E. Koxia and Tree
time limit per test
3 seconds
memory limit per test
256 megabytes
input
standard input
output
standard output

Imi has an undirected tree with $$$n$$$ vertices where edges are numbered from $$$1$$$ to $$$n-1$$$. The $$$i$$$-th edge connects vertices $$$u_i$$$ and $$$v_i$$$. There are also $$$k$$$ butterflies on the tree. Initially, the $$$i$$$-th butterfly is on vertex $$$a_i$$$. All values of $$$a$$$ are pairwise distinct.

Koxia plays a game as follows:

  • For $$$i = 1, 2, \dots, n - 1$$$, Koxia set the direction of the $$$i$$$-th edge as $$$u_i \rightarrow v_i$$$ or $$$v_i \rightarrow u_i$$$ with equal probability.
  • For $$$i = 1, 2, \dots, n - 1$$$, if a butterfly is on the initial vertex of $$$i$$$-th edge and there is no butterfly on the terminal vertex, then this butterfly flies to the terminal vertex.
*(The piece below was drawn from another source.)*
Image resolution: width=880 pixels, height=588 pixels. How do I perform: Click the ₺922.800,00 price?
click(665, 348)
Note that operations are sequentially in order of $$$1, 2, \dots, n - 1$$$ instead of simultaneously.
  • Koxia chooses two butterflies from the $$$k$$$ butterflies with equal probability from all possible $$$\frac{k(k-1)}{2}$$$ ways to select two butterflies, then she takes the distance$$$^\dagger$$$ between the two chosen vertices as her score.

Now, Koxia wants you to find the expected value of her score, modulo $$$998\,244\,353^\ddagger$$$.

$$$^\dagger$$$ The distance between two vertices on a tree is the number of edges on the (unique) simple path between them.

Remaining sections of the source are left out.